- [TASK BRIEF] From the line containing "Instruction: Click the" through the last line of the entries, set down every line exactly and add nothing.

- [DATA RECORDS]
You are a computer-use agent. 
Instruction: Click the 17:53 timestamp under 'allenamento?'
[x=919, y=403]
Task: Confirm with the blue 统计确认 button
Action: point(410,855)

- [EXERCISE RESPONSE]
Instruction: Click the 17:53 timestamp under 'allenamento?'
[x=919, y=403]
Task: Confirm with the blue 统计确认 button
Action: point(410,855)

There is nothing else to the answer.